Amy Enderle is a professor at the University of Missouri and has lived in Missouri her entire life. She’s raised her children in Columbia, but she grew up 70 miles from the city.
As a Missouri native, she says the state is more diverse and has more to offer than one might think.
She spoke with the Missouri on Mic team at this year's True/False Festival held in Stephen's Lake Park about her experience living and raising children in the Show-Me State.
Missouri on Mic is an oral history and journalism project documenting stories from around the state in its 200th year.
Amy Enderle: We often hear of Missouri is like the flyover state. Someone from the United States who lives on the coast might have a hard time finding Missouri on the map, right?
They just know that it's in the middle, one of those "M" states, but I do think that the idea of, you know, being a flyover state is a little bit of a misperception.

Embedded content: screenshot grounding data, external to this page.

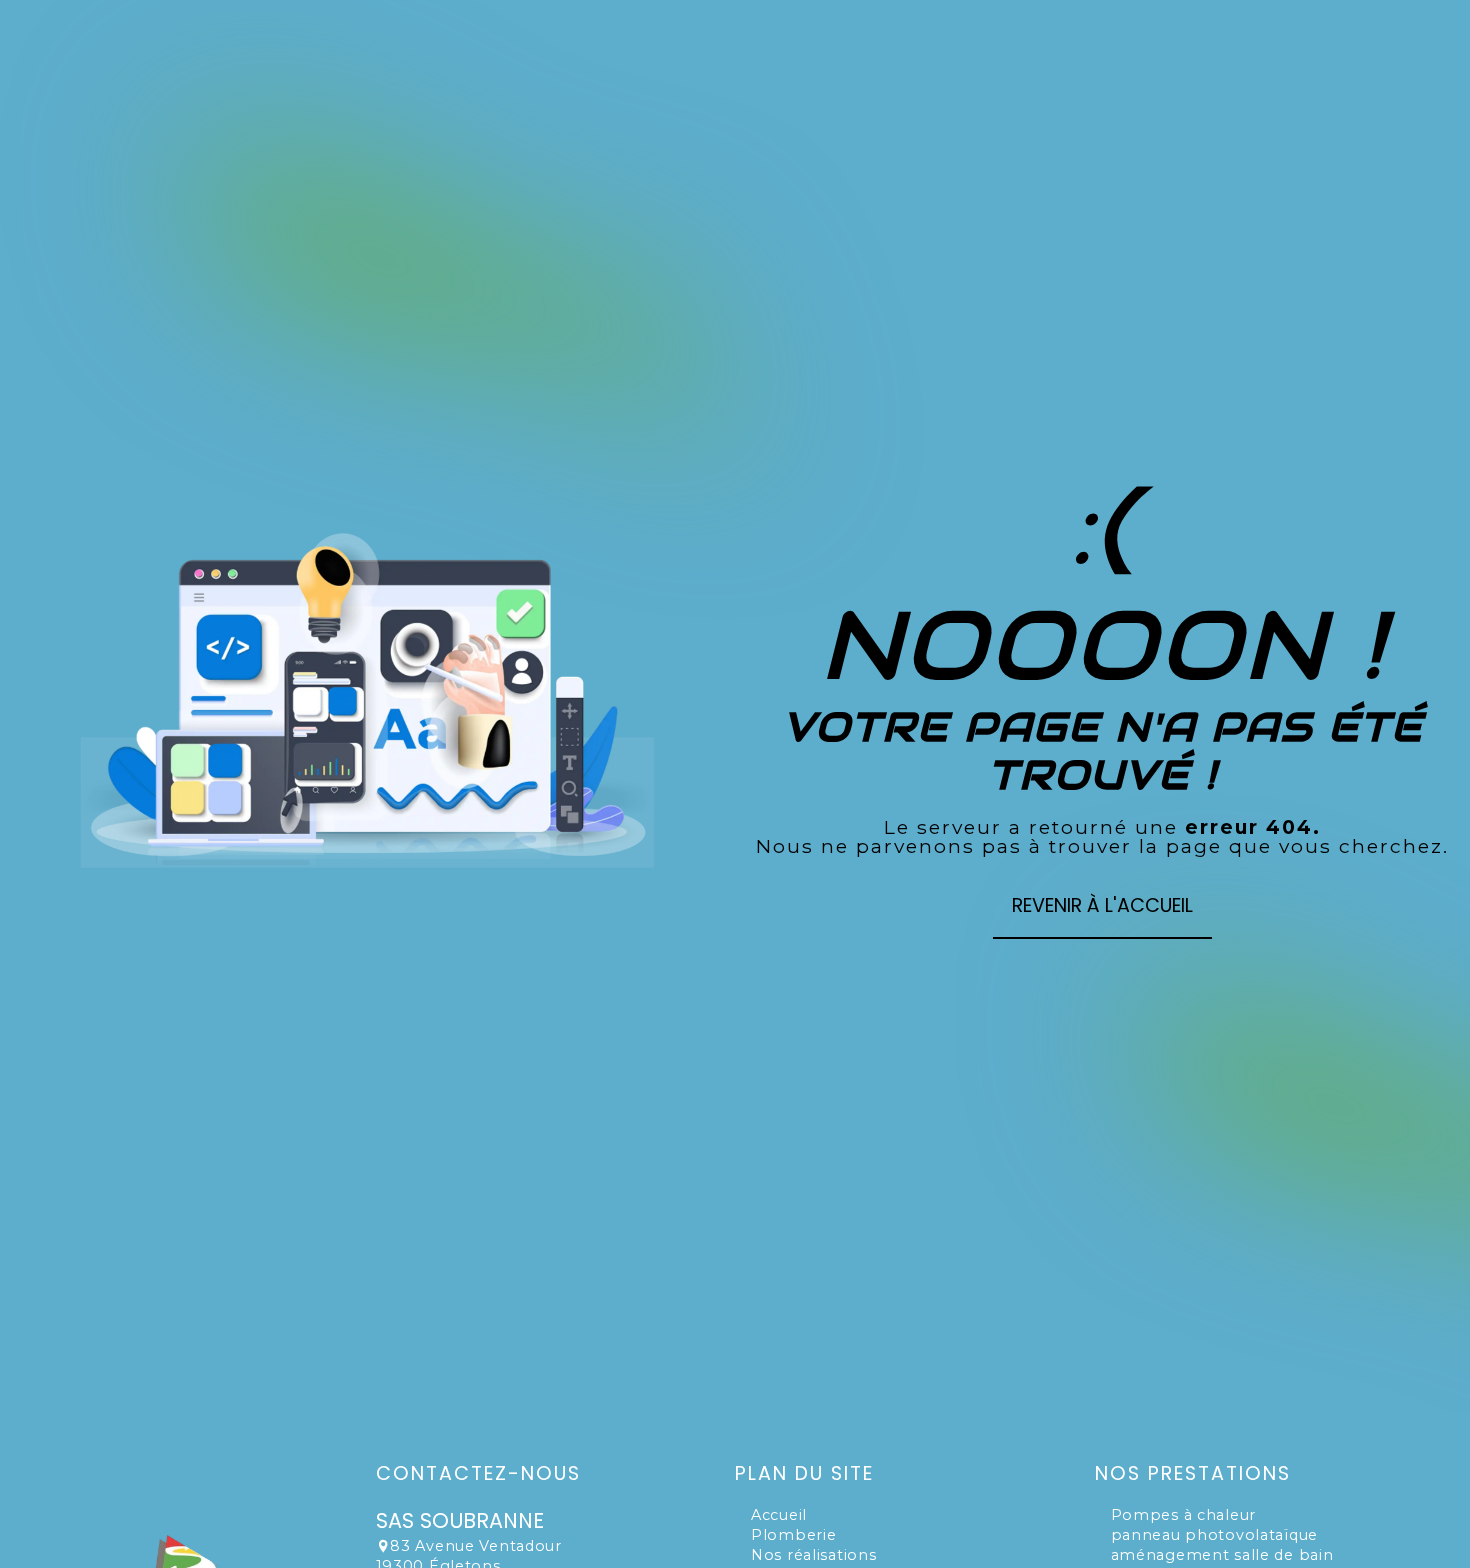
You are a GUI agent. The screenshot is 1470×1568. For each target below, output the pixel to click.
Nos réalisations (814, 1555)
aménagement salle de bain (1222, 1555)
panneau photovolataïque (1215, 1535)
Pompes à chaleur (1184, 1515)
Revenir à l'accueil (1102, 905)
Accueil (779, 1515)
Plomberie (793, 1535)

I grew up in farming community. So, the first thing that comes to mind are just like wide open spaces, you know, acres and acres of rich farm ground and fields.

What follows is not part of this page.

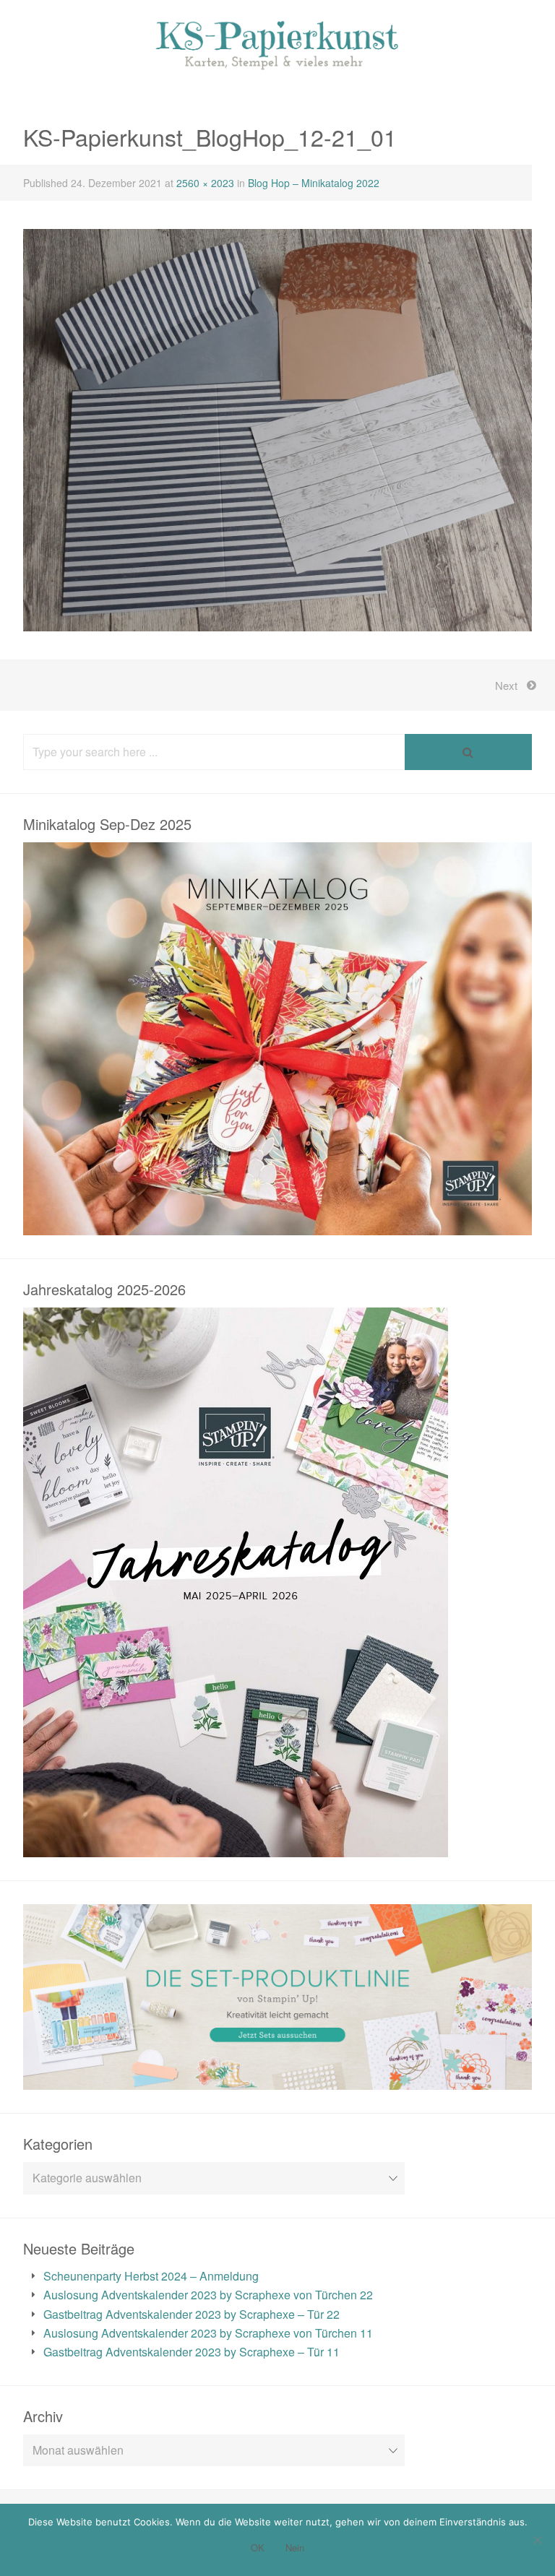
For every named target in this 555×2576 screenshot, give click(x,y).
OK (257, 2547)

I can really picture old fence rows and sunsets and just people working hard in those fields.
"When you think back of who the earliest Missourians are, these are people who for the most part were not born to privilege, but it's through their own dedication to their family and their community and their hard work that really helped them develop both themselves and their local businesses and their local church and their local communities."Amy Enderle
Sometimes I feel like when I drive the hour and a half, you know, maybe it's just 70 miles, but it's also like two generations. It's almost from a different a different point in time.

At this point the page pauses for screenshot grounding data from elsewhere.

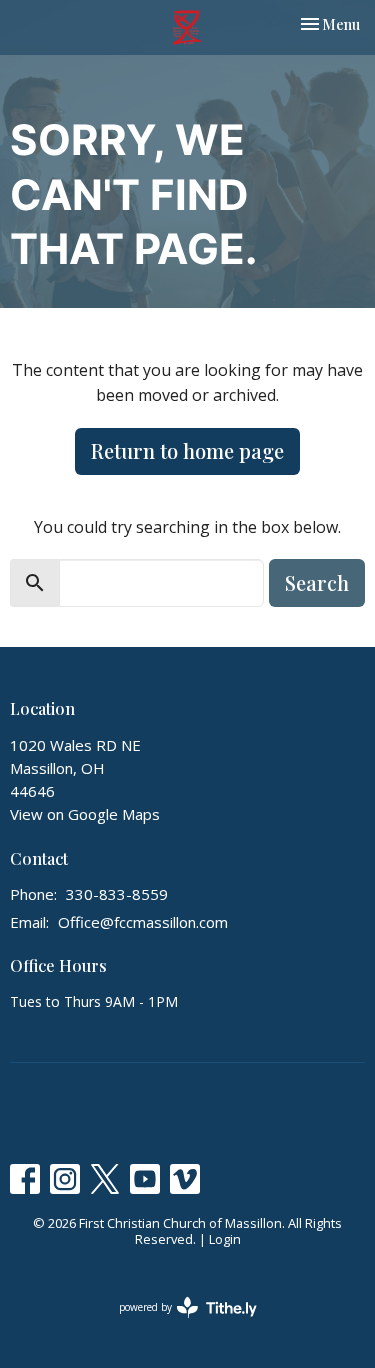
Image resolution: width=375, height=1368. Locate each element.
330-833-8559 (117, 894)
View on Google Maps (85, 814)
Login (225, 1239)
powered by (177, 1324)
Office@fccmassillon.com (143, 922)
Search (317, 582)
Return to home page (187, 450)
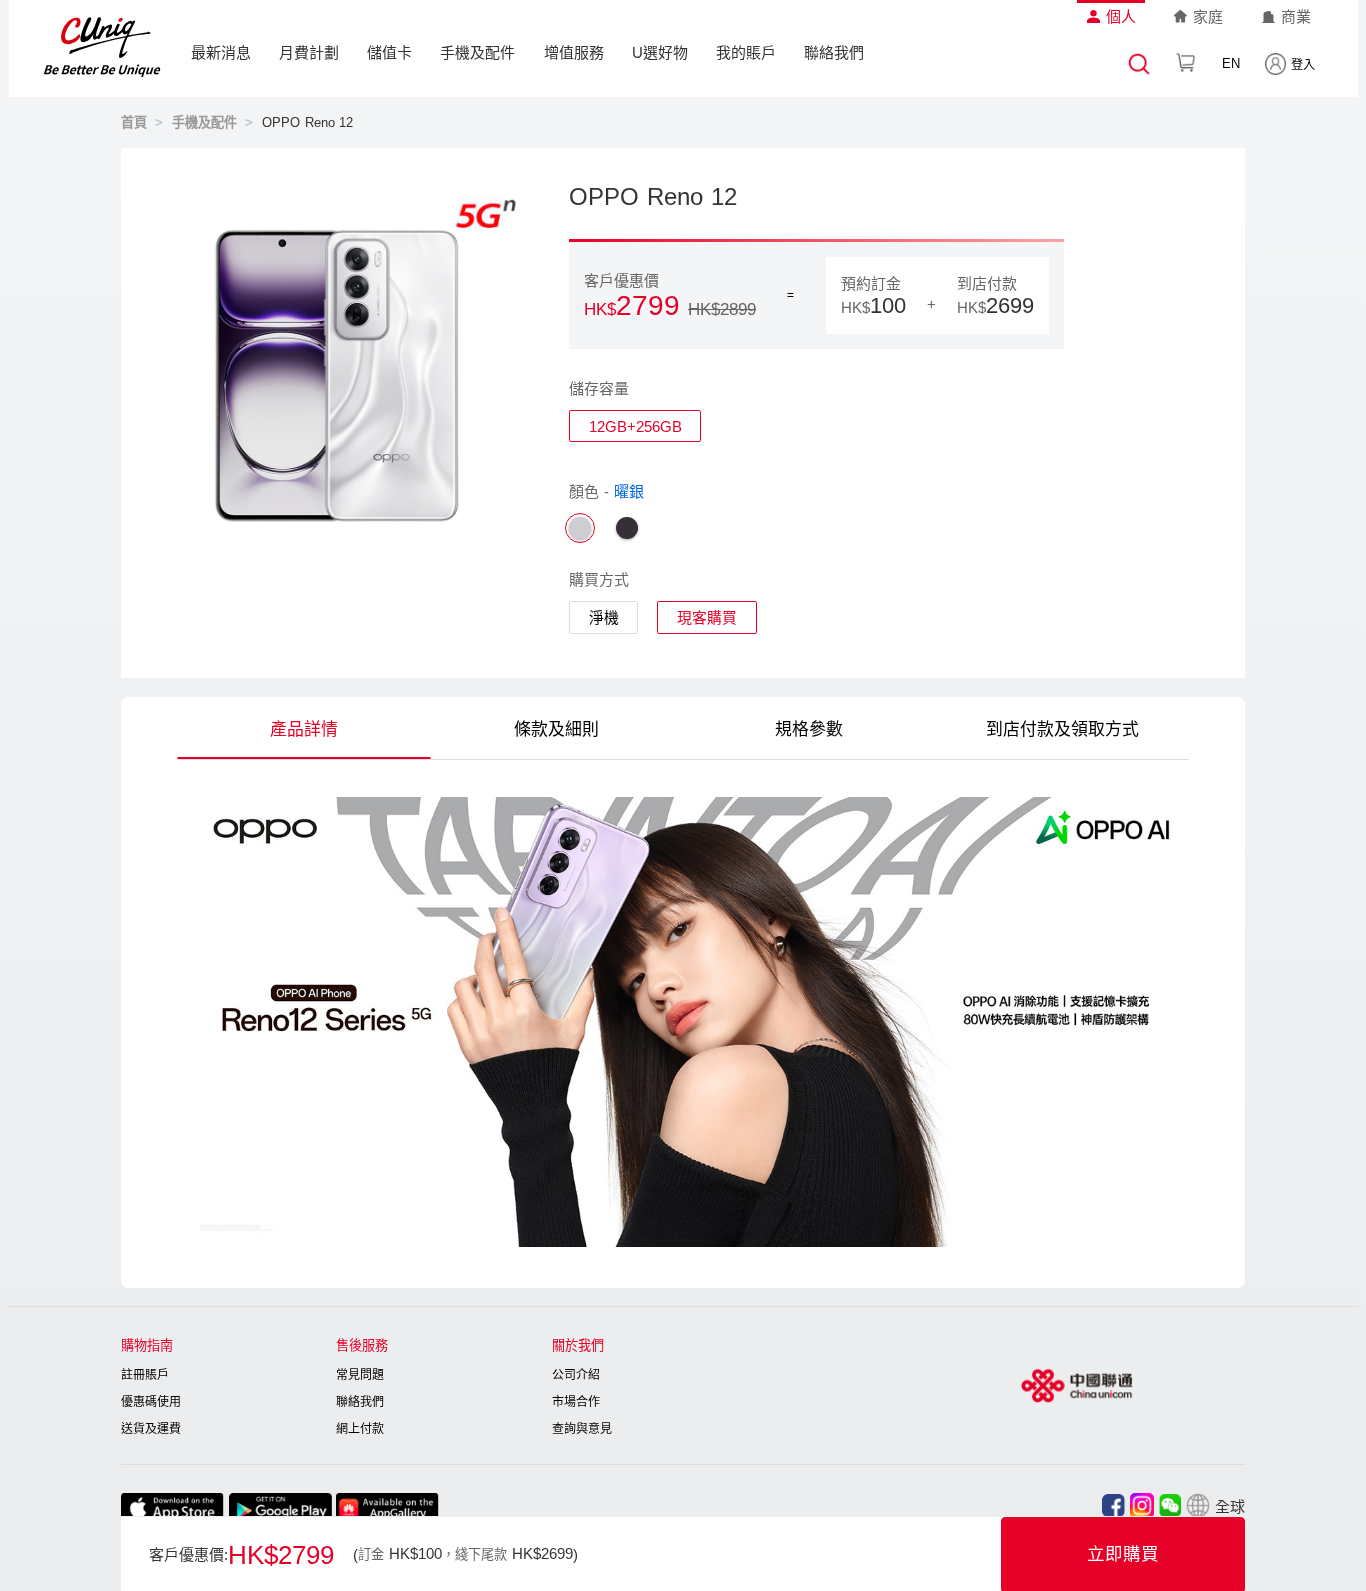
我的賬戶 (746, 52)
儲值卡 (389, 52)
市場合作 (576, 1402)
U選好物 (660, 52)
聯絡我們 (834, 52)
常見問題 (360, 1375)
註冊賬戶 (145, 1375)
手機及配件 (477, 52)
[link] (134, 122)
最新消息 (221, 52)
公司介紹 (576, 1375)
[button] (1215, 1505)
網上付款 (360, 1429)
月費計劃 (309, 52)
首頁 (134, 122)
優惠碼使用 (151, 1402)
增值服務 (574, 52)
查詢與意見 (582, 1429)
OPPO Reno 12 (308, 122)
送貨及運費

So [there are] a lot of great, hard-working people, but not a lot of people who have experiences with people who look and think and believe differently from themselves.
So, what I've loved about living in Columbia is raising my children in a place where they're able to firsthand make friends with folks who might have first spoken a different language or have a different set of beliefs or, you know, [practice] different holidays.
I've just really appreciated... I feel like it's it's been a larger exposure to the world for my kids to go to school and grow up here.
As a state, the more we can learn to not be scared of differences, but to see the strength in those differences, the the better we are.
I think [Missouri is] a state that offers a lot of, like, rural and then more urban diversity, you know, that there are some farming communities that are probably as small as any communities that you can find, and then you don't have to drive very far, you're in more of a city.
So, I think what it gives us is, it's an array of people with different experiences and different encounters.
I think that the history – when you think back of who the earliest Missourians are, these are people who for the most part were not born to privilege, but it's through their own dedication to their family and their community and their hard work that really helped them develop both themselves and their local businesses and their local church and their local communities.
I think there's like a spirit of the place that is so connected to like the hard-working folk who recognize that things take time to develop, but it's worth the investment.